DOD Directive 3000.09: The Armed Drone Standard Under Revision

Within 90 days of the memorandum’s issuance, the Secretary of War must issue an update to DOD Directive 3000.09 on Autonomy in Weapon Systems. That update will be reviewed annually to account for rapidly evolving AI capabilities, to ensure deliberate adoption of systems that respect the chain of command and remain consistent with NSPM-11. 

Last updated in January 2023, Directive 3000.09 governs the development and fielding of autonomous and semi-autonomous weapon systems with the goal of ensuring commanders and operators retain appropriate human judgment over the use of force.

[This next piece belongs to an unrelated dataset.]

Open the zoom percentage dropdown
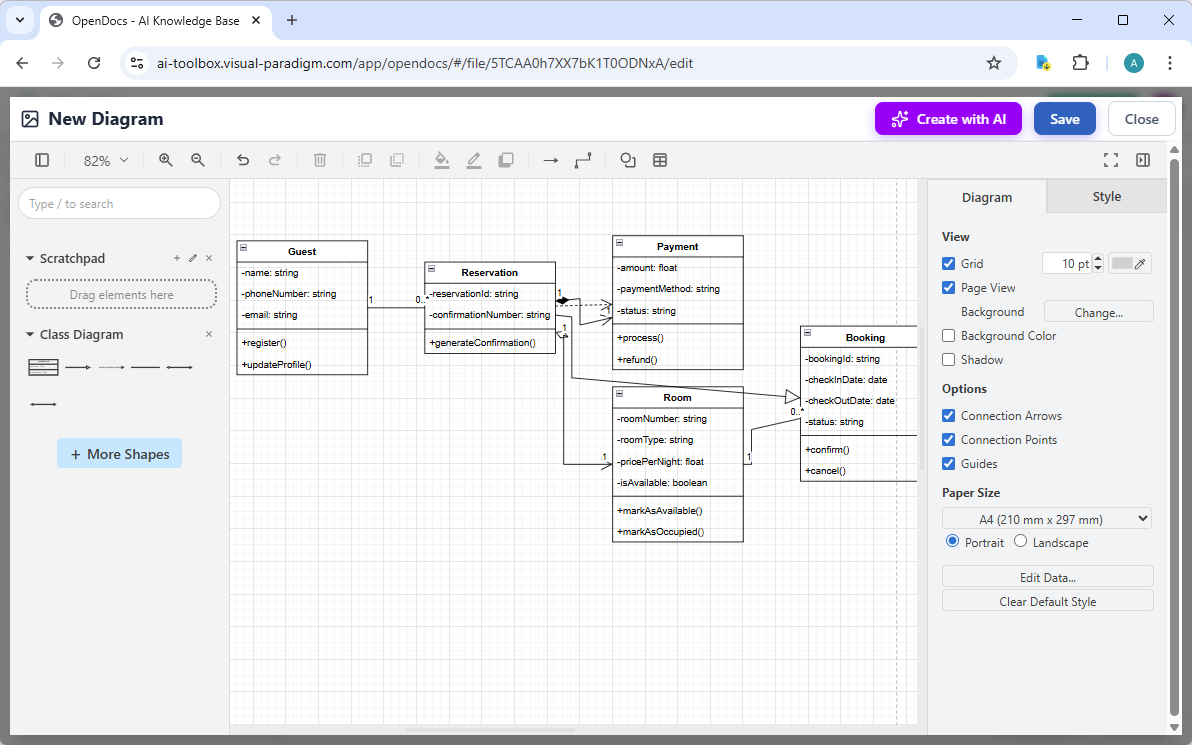(104, 160)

For armed drone platforms that, once activated, can select and engage targets without further operator intervention, the revised directive will likely impose enhanced human-on-the-loop or human-in-the-loop requirements calibrated to NSPM-11’s “Accountability” pillar.

A Wave of Downstream Policy Actions in 90 to 120 Days

Additional NSPM-11 provisions will generate a cascade of executive branch activity in the near term:

  • The Committee on National Security Systems (CNSS) and the Office of Management and Budget (OMB) must issue governance policies for AI use in national security systems. A classified annex will detail further requirements. 
  • Agencies face annual policy review obligations. 
  • Within 120 days, the Secretary of War, the Secretary of Energy, the DNI, and the NSA Director, acting through the AI Security Center, must also build partnerships with private-sector companies to help secure America’s most advanced AI technologies against malicious distillation attacks. 

Each of these actions carries potential compliance obligations for drone technology providers.

FAA Civil Standards and the National Security Ripple Effect

NSPM-11’s standards for AI assurance, supply-chain security and interoperability will likely influence the FAA’s evolving framework for autonomous aviation as well. As the FAA expands Beyond Visual Line of Sight (BVLOS) operations and develops type-certification pathways for highly automated UAS, the national security community’s test, evaluation, verification and validation (TEVV) methodologies and risk-management frameworks may inform civil standards, particularly for AI systems operating in shared airspace.

The memo’s emphasis on diverse suppliers, large and small, alongside multi-vendor procurement also signals genuine opportunity for emerging drone companies and AI startups, though the compliance burden in cybersecurity, testing, contractual controls, and workforce vetting will favor firms with mature government-contracting infrastructure.

International Operations and the Open Question of Allied Compliance

While NSPM-11 focuses on domestic procurement and deployment, many AI-enabled drone platforms operate in coalition environments, face export to allied nations or originate outside the United States entirely. How NSPM-11’s assurance and accountability requirements will interact with existing arms-export frameworks, international interoperability standards and allied procurement processes remains an open question. 

Some defense analysts anticipate that allies may adopt similar contractual provisions, potentially establishing a de facto transatlantic standard for AI assurance in autonomous systems. Drone manufacturers serving international customers should closely monitor how the State Department and the Defense Security Cooperation Agency interpret NSPM-11 in the context of Foreign Military Sales and Direct Commercial Sales authorizations.

A Directive Timed to a Defining Moment for Autonomous Systems

FoxPictures/shutterstock.com
AI is everywhere, including in drones. The new NSPM will apply to the defense side and surely ripple over to the commercial side.

This presidential memorandum arrives at a defining moment for the autonomy sector. Just recently, a Saronic Corsair autonomous surface vessel recovered two U.S. Army Apache helicopter pilots from the Strait of Hormuz after their aircraft went down near Oman, marking the first known instance of an uncrewed military vessel rescuing personnel at sea. That mission provides a striking illustration of the warfighting potential of autonomous systems for asset protection, independent of the more widely discussed weapons applications. The industry will want to watch closely as the prescribed update to DOD Directive 3000.09 takes shape in the weeks ahead.